I am really glad that you wrote about it too. I have grounded myself from watching or reading any more about her because I am so infuriated by it. You were right on with all of your reasons. She is sad and crazy and I actually feel bad for her because the state WILL take away her kids and it will be devestating to this already unstable person in a horribly self-inflicted situation.

Tiffany Jones said...

I totally agree as well. It has all been said.

AndriaLaws said...

I watched this lady on the Dateline special and the Today show. I totally agree with everything that has been said.....my thoughts when I was watching this interview is that this lady is just so totally delusional it's scary.

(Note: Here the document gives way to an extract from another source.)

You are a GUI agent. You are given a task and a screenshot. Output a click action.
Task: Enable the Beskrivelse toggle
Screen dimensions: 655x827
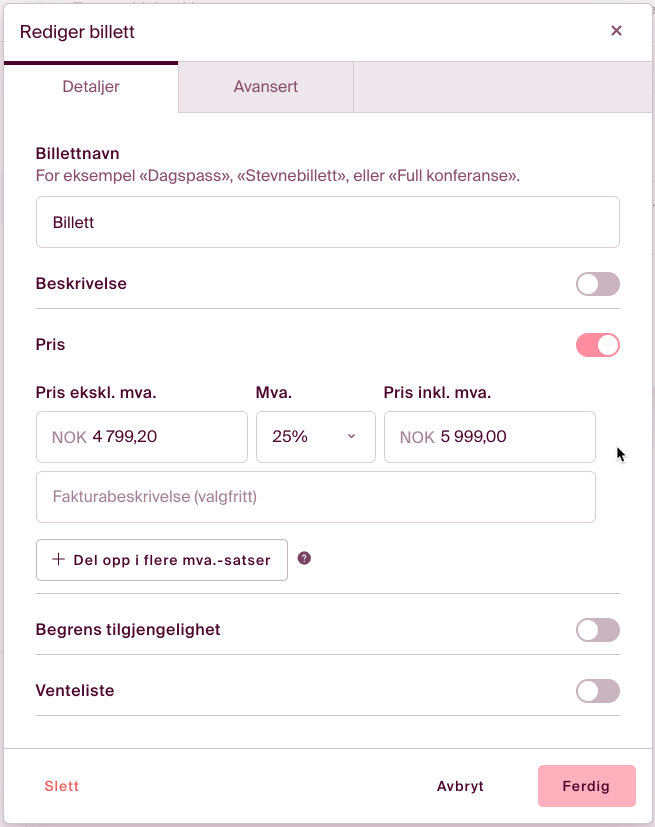(597, 284)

I'm curious to see how long it will be before the state steps in and takes these kids away....not that I'm in favor of government interference but seriously, these kids are really going to be suffering in this situation. It really makes me sick at how selfish people can be, and how stupid.

Jessica said...

I just feel sad about the whole thing. I feel sad for her (not that much) older children. I feel sad for the babies who were brought into this situation and given such dicey odds at a normal life. I feel sad for Nadya. She obviously did not have her needs met somewhere and this became for her a viable solution. I really can't understand. It seems like such a selfish decision to me. And so unrealistic. I feel like I am treading water with my small brood of three 80% of the time. I think there will have to be an awakening to the reality of the situation at some point in time. I just hope whatever happens, the kids will be able to get what they need to be successful in life.

Unknown said...

This whole thing makes me crazy. Thanks for the nice things you said about dealing with one child with autism. It's going to be so much worse for her and she has no idea. I think she's certifiably crazy. She just can't have one autistic son and think that it's okay to have that many more kids. We would LOVE to have more babies right now. But I have an autistic son who needs a tremendous amount of attention that I know I wouldn't' be able to keep up with if I had just one more child, much less 11 more. Plus, the chances of her bringing all 8 of those micropreemies home without any of them having a serious health problem is next to nothing. I had one son who was only 6 weeks early and he had to be on oxygen for a MONTH. That's round the clock care because you have to make sure that they're oxygen is always on them and there are alarms that go off even if the baby just moves a bit. She's clearly doesn't have even a close understanding of what it's going to take- to me it's evidenced in the fact that she does not know what it takes to raise an autistic son. I really feel like the answer is to adopt them out. She can't do it. If she wasn't so selfish she would see that and do what was best for those babies.

I have a ton more to say but I don't want to do it. too much bitterness.